(Beginning of Raw data)

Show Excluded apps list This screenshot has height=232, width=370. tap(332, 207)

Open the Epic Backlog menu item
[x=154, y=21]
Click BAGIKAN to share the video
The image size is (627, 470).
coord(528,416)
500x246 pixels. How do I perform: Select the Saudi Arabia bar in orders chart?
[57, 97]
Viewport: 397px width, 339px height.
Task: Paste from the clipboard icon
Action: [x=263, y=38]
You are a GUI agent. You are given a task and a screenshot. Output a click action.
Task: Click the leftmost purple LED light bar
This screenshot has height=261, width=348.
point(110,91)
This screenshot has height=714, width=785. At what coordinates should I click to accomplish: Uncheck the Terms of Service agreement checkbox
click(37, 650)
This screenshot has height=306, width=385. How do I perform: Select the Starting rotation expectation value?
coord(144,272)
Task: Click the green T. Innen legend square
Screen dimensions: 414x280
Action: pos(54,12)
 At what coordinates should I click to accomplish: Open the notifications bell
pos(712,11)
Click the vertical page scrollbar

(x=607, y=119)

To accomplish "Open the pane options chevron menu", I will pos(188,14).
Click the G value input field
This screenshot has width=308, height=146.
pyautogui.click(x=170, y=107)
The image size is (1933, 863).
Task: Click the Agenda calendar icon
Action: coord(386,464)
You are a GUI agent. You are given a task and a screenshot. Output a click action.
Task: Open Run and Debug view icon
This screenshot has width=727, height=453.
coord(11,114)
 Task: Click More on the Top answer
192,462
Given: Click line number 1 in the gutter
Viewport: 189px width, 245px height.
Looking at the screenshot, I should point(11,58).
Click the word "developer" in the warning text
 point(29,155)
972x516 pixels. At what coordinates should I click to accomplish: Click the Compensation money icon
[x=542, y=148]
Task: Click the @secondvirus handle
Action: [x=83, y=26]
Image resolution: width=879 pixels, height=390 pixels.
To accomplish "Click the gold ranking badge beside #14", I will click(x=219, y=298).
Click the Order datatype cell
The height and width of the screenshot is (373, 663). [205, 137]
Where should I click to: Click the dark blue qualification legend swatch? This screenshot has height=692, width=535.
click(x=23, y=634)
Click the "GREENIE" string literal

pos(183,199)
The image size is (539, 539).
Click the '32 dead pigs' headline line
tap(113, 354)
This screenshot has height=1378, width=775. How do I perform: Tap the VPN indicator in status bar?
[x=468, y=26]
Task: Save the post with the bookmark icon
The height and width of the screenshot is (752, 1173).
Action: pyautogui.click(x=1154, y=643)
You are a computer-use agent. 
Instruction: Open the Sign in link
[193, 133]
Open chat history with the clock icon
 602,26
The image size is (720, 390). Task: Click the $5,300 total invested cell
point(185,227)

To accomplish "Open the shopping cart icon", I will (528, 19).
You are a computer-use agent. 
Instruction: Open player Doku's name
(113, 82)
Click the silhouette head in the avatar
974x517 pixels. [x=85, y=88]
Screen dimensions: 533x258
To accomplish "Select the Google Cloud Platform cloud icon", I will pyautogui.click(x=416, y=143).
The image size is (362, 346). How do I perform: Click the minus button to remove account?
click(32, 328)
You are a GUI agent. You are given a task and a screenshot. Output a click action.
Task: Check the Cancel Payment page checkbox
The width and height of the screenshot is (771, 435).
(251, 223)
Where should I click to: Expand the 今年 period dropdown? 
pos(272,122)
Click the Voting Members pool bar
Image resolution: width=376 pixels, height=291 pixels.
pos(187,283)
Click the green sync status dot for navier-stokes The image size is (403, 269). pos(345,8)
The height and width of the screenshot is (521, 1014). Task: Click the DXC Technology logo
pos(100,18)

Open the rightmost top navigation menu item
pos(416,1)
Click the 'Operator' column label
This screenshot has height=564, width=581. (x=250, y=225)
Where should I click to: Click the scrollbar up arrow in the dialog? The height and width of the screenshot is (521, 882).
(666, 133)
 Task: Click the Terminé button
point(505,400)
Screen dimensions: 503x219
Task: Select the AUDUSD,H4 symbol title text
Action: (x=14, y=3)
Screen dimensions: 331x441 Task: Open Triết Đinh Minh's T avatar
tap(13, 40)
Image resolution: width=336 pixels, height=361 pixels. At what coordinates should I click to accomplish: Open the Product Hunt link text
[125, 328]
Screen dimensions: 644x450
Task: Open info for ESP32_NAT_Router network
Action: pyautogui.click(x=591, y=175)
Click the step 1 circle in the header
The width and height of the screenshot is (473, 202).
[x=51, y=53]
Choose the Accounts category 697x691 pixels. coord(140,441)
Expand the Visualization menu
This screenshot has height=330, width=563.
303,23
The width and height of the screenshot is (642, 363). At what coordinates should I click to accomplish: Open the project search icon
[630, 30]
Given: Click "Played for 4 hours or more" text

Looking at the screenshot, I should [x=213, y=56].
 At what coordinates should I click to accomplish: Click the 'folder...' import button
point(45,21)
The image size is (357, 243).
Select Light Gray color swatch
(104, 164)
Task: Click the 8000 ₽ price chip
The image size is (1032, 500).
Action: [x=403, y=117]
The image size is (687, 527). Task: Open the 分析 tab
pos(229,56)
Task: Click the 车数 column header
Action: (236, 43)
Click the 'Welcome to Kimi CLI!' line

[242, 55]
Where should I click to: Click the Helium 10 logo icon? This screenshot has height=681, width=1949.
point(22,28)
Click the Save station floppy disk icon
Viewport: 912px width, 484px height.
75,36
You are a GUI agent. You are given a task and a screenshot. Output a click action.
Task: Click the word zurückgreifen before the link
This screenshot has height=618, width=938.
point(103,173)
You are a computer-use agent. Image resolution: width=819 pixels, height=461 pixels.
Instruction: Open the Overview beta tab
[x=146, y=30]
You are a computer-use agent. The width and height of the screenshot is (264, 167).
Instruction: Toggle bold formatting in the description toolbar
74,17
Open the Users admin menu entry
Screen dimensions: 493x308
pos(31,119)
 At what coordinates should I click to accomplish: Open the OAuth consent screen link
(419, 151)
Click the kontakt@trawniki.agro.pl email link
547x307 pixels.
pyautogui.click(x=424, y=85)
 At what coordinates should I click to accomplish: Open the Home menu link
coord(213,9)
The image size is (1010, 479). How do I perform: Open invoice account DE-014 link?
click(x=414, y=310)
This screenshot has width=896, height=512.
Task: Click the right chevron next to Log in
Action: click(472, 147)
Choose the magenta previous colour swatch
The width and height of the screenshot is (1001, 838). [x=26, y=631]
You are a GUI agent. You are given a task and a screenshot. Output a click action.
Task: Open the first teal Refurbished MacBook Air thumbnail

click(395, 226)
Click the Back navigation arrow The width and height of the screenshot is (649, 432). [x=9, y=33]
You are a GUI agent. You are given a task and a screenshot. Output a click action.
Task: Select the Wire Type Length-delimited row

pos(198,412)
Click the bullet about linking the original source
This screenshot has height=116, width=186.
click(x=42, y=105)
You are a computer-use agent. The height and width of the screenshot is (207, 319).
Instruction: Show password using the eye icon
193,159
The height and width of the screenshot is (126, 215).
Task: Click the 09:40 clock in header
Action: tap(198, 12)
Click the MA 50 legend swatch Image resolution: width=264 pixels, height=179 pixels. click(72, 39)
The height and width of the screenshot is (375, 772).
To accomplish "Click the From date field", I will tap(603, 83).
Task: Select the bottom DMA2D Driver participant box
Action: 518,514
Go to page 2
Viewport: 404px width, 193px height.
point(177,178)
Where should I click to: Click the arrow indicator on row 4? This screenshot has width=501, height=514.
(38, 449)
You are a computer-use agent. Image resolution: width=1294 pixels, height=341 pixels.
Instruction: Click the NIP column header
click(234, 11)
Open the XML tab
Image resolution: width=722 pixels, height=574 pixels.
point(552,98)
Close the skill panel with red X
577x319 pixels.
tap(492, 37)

(End of Raw data)

(What the task asks)
Starting with the line with "Task: Click the leftmost purple LED light bar" above and going on through the line with "Task: Save the post with the bookmark icon", transcribe every line exactly, both ends included, and add nothing.

(Result of this task)
Task: Click the leftmost purple LED light bar
This screenshot has height=261, width=348.
point(110,91)
This screenshot has height=714, width=785. At what coordinates should I click to accomplish: Uncheck the Terms of Service agreement checkbox
click(37, 650)
This screenshot has height=306, width=385. How do I perform: Select the Starting rotation expectation value?
coord(144,272)
Task: Click the green T. Innen legend square
Screen dimensions: 414x280
Action: pos(54,12)
 At what coordinates should I click to accomplish: Open the notifications bell
pos(712,11)
Click the vertical page scrollbar

(x=607, y=119)

To accomplish "Open the pane options chevron menu", I will pos(188,14).
Click the G value input field
This screenshot has width=308, height=146.
pyautogui.click(x=170, y=107)
The image size is (1933, 863).
Task: Click the Agenda calendar icon
Action: coord(386,464)
You are a GUI agent. You are given a task and a screenshot. Output a click action.
Task: Open Run and Debug view icon
This screenshot has width=727, height=453.
coord(11,114)
 Task: Click More on the Top answer
192,462
Given: Click line number 1 in the gutter
Viewport: 189px width, 245px height.
Looking at the screenshot, I should point(11,58).
Click the word "developer" in the warning text
 point(29,155)
972x516 pixels. At what coordinates should I click to accomplish: Click the Compensation money icon
[x=542, y=148]
Task: Click the @secondvirus handle
Action: [x=83, y=26]
Image resolution: width=879 pixels, height=390 pixels.
To accomplish "Click the gold ranking badge beside #14", I will click(x=219, y=298).
Click the Order datatype cell
The height and width of the screenshot is (373, 663). [205, 137]
Where should I click to: Click the dark blue qualification legend swatch? This screenshot has height=692, width=535.
click(x=23, y=634)
Click the "GREENIE" string literal

pos(183,199)
The image size is (539, 539).
Click the '32 dead pigs' headline line
tap(113, 354)
This screenshot has height=1378, width=775. How do I perform: Tap the VPN indicator in status bar?
[x=468, y=26]
Task: Save the post with the bookmark icon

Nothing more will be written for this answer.